O estudo também identificou que o acúmulo de trabalho em mais de uma escola é mais comum em etapas intermediárias da carreira, sendo a situação de 20% dos professores com idade entre 36 e 45 anos.
Em junho, o governo Lula (PT) encaminhou ao Congresso o projeto de lei do novo Plano Nacional de Educação, com vigor de 2024 a 2034. Nele, uma das metas cita que o país deve “priorizar o cumprimento da jornada de trabalho pelos profissionais do magistério em um único estabelecimento escolar”.
“Os governos sabem da importância de dar condições para o professor trabalhar em um único lugar, mas poucas estratégias são de fato implementadas”, diz Moriconi. Entre as ações necessárias, está a valorização da remuneração docente e o cumprimento de jornadas de até 40 horas semanais com a reserva de um terço do tempo para trabalho extraclasse.

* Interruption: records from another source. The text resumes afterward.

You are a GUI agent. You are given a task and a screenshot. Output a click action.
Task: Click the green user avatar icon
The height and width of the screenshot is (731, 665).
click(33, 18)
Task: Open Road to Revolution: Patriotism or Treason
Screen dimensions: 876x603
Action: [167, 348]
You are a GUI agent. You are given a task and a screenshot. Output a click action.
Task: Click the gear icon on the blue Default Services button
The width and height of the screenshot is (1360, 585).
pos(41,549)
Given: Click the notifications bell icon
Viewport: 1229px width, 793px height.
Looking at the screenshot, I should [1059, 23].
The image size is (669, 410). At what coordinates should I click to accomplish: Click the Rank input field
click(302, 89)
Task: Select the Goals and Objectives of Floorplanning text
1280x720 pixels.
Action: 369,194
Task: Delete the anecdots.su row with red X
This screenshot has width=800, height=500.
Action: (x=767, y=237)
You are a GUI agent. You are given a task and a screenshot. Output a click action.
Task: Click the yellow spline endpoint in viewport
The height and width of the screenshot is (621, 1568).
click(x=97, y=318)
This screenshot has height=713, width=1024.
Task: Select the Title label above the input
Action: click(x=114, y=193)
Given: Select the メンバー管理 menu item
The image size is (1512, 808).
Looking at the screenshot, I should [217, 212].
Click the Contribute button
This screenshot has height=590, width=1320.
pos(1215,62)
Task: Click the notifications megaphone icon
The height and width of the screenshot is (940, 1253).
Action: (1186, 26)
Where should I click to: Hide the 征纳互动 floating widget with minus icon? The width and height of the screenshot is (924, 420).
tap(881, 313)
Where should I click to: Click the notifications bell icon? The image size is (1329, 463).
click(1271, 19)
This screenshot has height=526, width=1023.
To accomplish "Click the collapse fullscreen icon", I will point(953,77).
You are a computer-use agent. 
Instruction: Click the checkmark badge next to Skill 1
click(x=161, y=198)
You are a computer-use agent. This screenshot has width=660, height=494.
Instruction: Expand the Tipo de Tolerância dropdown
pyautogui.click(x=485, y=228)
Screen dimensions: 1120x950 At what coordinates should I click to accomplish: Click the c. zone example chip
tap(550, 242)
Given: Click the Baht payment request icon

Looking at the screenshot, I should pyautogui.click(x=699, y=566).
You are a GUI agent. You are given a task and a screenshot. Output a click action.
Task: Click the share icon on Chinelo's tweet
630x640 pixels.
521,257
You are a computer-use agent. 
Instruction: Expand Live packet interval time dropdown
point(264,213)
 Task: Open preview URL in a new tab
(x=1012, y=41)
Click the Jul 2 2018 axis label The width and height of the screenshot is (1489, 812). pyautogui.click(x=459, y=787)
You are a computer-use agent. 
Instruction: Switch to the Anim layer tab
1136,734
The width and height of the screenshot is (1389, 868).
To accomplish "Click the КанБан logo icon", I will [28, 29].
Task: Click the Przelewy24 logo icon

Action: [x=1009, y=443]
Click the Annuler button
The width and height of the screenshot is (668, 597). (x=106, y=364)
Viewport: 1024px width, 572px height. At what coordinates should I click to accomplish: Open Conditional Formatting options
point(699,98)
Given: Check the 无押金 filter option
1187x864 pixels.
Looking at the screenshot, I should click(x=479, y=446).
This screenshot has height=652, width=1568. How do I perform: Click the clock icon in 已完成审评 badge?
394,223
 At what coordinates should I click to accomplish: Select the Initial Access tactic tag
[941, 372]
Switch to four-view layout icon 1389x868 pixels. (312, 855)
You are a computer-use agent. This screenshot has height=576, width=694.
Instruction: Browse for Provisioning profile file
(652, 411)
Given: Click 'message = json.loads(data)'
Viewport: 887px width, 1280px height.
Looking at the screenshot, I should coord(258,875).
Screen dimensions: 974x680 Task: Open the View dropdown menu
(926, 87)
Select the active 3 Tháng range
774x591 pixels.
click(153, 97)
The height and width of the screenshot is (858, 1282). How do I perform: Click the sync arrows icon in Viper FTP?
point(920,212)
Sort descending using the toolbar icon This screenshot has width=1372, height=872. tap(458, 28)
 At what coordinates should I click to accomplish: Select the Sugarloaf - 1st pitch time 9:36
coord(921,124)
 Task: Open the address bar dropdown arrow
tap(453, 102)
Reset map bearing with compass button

Com o maior percentual de professores que atuam em múltiplas escolas, a Secretaria de Educação do Pará respondeu que paga o melhor salário médio do país aos professor, no valor de R$ 11,4 mil. A a pasta da gestão Helder Barbalho (MDB) também disse ter contratado 4.000 novos docentes em 2023 e afirmou que está ampliando o número de escolas em tempo integral com incentivo para os profissionais que atuarem em uma única unidade.
A Secretaria de Educação do Rio de Janeiro, que tem a segunda maior proporção, afirmou que estabeleceu uma meta de migração de carga horária de 18 para 30 horas semanais para alcançar 5.000 servidores até o final deste ano. “Até o momento, 4.435 já concluíram este processo, o que contribui significativamente para escolha do professor em atuar em uma única escola”, disse a pasta do governo Cláudio Castro (PL).
As secretarias de Piauí (governado por Rafael Fonteles, PT) e Mato Grosso (gestão Mauro Mendes, União Brasil) não se manifestaram.